Accepting the agency's explanations at face value, the Court finds that here the "factual material is so interwoven with the deliberative material" that it is not segregable. See United States v. Fernandez, 231 F.3d 1240, 1247 (9th Cir. 2000). Unlike later cases applying Fernandez, the Fisheries Service clearly considered each document and tried to release some portion. C.f. Kowack v. U.S. Forest Serv., 766 F.3d 1130, 1135 (9th Cir. Sept. 9, 2014) (the Court was unable to make an independent assessment where the government did not even say if it tried to segregate factual information or provide enough detail to conclude that portions were interwoven, per Fernandez). Insofar as Kowack suggests "a stand- alone fact section" may exist and be disclosed, the Fisheries Service has satisfied the Court that such sections do not exist, have already been disclosed, or would be interwoven. See generally Supp. Vaughn Index; Supp. Malabanan Decl.; see also Supp. Mot. at 3-4. Therefore, the Court finds that the Fisheries Service has satisfied its obligation to segregate and disclose facts.

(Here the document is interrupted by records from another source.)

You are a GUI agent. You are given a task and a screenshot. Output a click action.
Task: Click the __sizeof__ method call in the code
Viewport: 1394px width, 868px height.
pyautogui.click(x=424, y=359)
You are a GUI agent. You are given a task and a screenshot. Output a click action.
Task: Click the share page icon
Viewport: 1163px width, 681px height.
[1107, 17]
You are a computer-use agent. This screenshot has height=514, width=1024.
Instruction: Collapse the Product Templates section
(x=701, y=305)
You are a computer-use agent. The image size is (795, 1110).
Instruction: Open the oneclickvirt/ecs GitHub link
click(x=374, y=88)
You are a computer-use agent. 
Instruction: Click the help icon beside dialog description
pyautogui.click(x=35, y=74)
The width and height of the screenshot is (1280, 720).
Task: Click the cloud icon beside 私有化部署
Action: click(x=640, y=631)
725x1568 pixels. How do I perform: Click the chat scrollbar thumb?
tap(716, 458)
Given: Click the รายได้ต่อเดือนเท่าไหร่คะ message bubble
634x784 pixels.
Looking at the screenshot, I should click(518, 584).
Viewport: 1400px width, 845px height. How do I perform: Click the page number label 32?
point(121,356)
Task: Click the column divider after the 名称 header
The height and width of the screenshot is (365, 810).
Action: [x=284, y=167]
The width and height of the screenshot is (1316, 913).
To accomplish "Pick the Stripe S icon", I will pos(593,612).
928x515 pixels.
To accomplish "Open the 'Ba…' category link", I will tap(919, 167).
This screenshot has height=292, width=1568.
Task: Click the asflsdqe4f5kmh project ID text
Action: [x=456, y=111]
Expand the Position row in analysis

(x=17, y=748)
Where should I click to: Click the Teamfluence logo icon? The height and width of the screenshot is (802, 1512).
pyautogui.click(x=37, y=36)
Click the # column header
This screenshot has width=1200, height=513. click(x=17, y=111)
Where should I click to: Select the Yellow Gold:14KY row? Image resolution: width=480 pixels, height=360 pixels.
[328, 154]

This finding expressly does not extend to the ledger in Document 58. Upon closer examination, the justification for withholding those 11 pages is that it was provided for review to the attorney for the agency, and therefore automatically becomes privileged. This is incorrect; while communications are privileged and attorney work product is privileged, an otherwise unprivileged document does not gain any protections simply because it was sent to a lawyer for review. The Court has found it appropriate to accept the supplemental Vaughn index at face value, so it must now accept the explanation offered as the primary justification. Accordingly, the justification is inadequate. Within 10 days of the date of this Order, the Fisheries Service is ORDERED to produce those portions of the ledger which are not directly privileged or provide an explanation why the ledger is also exempted. Plaintiffs are free to challenge any withholding in a new motion, but may do so only insofar as the rationale is inconsistent with this Order.
The Court suspects the supplemental Vaughn index is just poorly worded, and that the ledger is actually a log of communication between the attorney and the client Fisheries Service meant to capture the question-and-answer style back-and-forth between the two, thereby simplifying application of the attorney's advice to specific provisions. However, such a suspicion is pure speculation and not a proper basis for a judicial ruling.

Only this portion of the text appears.